Can you provide clarity for this specific question, but also broader guidance on when to overthink and when to be simple on the quant portion?
There’s a removable discontinuity at x = 0 for \frac{x^2}{x}, whereas the function x is continuous at x = 0.
\sqrt{x} is conventionally defined to refer to the principal square root. The principal square root is only concerned with the unique non-negative square root. The motivation for this is so that we have an operator that can “undo” the squaring operation uniquely.
This doesn’t disagree with the notion that \sqrt{16} = 4.
To solve the equation x^2 = 16, we can take the square root (principal square root is implicitly implied here) of both sides:
\sqrt{x^2} = \sqrt{16}
By definition, \sqrt{x^2} = |x|. Consequently, we’re left with the equation |x| = 4, which you know how to solve.
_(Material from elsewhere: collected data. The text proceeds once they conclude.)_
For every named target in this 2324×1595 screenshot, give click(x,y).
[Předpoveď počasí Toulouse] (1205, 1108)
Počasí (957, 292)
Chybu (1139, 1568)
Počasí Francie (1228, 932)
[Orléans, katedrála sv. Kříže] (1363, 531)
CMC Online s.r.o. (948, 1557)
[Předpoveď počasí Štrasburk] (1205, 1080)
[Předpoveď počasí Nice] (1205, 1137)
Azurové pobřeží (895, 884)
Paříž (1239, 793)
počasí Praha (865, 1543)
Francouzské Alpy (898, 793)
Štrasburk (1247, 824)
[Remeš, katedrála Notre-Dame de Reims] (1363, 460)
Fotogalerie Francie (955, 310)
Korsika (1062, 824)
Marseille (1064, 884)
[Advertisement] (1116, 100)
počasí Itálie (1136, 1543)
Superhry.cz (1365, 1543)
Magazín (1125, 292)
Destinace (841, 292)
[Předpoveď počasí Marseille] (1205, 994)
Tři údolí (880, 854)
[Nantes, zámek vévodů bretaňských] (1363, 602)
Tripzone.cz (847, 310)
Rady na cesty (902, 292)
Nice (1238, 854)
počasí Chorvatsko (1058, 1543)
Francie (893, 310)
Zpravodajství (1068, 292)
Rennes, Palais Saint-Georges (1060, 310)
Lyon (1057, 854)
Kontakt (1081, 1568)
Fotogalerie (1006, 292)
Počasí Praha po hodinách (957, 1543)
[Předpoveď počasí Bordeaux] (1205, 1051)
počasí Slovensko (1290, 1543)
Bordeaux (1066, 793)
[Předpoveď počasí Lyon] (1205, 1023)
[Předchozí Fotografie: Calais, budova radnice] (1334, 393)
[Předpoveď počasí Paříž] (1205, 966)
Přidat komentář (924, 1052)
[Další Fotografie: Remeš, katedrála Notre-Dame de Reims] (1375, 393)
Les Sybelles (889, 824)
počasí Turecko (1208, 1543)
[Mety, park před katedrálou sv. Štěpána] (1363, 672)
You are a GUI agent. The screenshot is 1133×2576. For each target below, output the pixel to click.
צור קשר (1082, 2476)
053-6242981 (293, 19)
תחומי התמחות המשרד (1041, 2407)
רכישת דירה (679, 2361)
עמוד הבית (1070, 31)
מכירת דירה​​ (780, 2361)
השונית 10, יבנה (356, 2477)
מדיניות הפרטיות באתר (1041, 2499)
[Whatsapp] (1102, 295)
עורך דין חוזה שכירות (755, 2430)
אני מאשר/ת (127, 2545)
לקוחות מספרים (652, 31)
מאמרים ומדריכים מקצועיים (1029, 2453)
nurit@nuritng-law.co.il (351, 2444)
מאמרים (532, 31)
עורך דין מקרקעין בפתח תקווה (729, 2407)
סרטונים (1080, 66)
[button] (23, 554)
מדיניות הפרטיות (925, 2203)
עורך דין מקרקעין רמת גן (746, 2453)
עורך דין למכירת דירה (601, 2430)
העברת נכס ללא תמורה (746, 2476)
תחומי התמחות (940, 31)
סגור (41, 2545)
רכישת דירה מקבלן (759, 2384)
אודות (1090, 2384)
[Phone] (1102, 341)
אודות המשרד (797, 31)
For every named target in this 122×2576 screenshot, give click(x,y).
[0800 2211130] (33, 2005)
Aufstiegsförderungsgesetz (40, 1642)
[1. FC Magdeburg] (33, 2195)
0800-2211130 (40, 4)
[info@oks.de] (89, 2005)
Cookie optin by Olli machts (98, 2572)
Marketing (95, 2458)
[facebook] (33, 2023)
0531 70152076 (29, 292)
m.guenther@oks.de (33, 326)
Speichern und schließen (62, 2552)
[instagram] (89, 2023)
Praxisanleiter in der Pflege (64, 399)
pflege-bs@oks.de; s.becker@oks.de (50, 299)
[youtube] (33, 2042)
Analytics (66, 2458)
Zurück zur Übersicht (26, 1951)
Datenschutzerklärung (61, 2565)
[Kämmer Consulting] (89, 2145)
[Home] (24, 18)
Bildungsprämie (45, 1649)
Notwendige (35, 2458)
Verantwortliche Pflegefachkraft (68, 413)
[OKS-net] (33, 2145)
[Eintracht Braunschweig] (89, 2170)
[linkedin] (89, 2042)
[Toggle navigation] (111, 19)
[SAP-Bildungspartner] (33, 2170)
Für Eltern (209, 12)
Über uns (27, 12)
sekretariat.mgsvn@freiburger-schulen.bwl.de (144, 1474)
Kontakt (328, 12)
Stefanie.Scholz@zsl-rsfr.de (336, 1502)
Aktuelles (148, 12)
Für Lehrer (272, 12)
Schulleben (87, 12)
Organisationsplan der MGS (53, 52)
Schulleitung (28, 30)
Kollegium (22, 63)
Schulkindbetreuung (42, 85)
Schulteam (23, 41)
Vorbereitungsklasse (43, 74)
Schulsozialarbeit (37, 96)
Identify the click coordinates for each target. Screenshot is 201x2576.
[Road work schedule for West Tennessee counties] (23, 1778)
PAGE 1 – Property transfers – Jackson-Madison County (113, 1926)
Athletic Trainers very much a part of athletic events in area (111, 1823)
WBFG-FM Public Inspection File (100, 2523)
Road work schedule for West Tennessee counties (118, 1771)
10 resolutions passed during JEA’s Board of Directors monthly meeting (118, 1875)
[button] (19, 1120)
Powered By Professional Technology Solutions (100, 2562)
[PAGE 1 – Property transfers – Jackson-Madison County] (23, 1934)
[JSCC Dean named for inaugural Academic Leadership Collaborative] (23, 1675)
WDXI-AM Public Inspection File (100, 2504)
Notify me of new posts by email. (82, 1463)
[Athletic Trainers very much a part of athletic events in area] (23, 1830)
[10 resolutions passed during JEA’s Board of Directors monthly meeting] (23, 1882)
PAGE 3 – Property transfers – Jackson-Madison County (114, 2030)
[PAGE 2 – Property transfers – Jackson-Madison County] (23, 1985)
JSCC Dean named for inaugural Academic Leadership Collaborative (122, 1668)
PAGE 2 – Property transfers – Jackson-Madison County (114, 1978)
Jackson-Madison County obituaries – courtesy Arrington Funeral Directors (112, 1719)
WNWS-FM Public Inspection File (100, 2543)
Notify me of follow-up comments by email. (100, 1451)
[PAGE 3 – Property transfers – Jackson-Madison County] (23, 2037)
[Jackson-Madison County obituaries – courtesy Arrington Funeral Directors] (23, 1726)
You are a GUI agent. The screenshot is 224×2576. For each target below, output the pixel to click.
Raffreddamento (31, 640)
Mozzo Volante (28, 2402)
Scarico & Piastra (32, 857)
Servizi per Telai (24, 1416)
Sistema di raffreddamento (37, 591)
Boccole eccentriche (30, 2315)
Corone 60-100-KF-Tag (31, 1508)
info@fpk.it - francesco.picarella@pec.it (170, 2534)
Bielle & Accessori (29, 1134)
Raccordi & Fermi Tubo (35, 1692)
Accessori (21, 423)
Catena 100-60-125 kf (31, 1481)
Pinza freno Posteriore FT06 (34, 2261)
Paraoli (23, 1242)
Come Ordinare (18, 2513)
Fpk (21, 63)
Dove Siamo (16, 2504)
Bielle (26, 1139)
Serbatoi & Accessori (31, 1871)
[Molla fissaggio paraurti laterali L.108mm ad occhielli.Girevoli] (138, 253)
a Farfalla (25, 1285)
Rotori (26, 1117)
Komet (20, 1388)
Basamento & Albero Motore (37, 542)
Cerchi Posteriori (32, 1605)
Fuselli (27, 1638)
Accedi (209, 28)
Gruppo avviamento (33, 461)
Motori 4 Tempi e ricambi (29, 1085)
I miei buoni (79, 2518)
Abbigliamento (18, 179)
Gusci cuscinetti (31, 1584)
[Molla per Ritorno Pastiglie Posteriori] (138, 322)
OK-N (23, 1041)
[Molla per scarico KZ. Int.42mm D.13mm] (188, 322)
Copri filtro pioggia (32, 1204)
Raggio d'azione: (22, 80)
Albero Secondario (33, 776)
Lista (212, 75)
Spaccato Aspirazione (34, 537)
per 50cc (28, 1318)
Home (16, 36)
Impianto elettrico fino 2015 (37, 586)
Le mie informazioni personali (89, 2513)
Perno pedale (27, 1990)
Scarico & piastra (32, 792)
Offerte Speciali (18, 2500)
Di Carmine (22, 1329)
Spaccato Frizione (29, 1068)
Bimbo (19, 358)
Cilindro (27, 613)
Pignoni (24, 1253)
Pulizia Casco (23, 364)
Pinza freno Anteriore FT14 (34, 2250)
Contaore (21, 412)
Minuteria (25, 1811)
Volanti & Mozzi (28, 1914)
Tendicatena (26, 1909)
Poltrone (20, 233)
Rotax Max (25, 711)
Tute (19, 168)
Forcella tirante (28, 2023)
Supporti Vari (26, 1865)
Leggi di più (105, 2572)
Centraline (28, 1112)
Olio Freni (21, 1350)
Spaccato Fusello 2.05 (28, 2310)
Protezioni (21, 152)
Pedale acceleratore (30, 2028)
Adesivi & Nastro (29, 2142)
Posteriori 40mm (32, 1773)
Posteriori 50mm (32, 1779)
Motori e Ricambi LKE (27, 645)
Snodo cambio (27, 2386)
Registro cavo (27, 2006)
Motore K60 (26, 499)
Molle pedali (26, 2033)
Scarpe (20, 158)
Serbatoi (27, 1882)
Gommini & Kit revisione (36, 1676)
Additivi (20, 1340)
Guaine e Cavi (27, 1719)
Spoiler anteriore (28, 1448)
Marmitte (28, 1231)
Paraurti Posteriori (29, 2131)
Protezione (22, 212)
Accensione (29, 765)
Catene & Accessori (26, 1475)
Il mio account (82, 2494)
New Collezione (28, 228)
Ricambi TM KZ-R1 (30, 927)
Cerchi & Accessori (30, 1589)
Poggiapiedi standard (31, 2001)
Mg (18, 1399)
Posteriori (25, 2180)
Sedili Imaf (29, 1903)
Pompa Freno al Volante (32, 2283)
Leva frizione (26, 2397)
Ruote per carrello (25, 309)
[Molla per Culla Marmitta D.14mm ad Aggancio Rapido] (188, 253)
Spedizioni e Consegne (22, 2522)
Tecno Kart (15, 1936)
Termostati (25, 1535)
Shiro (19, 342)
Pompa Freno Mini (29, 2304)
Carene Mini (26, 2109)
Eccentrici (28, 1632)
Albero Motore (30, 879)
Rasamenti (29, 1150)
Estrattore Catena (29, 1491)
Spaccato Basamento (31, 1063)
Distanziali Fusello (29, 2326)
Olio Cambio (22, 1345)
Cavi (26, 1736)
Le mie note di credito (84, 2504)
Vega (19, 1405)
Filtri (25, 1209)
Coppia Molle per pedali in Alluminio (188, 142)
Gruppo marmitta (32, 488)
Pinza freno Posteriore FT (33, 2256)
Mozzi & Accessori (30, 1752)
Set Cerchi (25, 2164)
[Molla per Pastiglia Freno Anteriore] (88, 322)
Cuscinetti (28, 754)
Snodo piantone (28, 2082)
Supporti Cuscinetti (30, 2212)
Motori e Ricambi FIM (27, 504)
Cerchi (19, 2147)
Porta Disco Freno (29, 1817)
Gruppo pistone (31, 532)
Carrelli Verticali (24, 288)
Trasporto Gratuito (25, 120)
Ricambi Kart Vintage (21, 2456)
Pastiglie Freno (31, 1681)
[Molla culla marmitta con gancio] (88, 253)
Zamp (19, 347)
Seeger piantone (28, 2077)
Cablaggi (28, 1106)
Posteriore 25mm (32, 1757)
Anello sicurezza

(I’ve unintentionally changed your question from an x^4 to an x^2 because i think this example is more instructive. With x^4, we would get \sqrt{x^4} = |x^2| = x^2, which doesn’t directly address the issue at hand.)
I’m still confused as to why we’re considering these equations, as there is nothing in the question that hints that they are. With no dependent variables, should I always assume that variables present imply equations? Your response makes sense for functions, but (dis)continuities don’t make any sense when we’re talking about strictly algebraic manipulation of variables.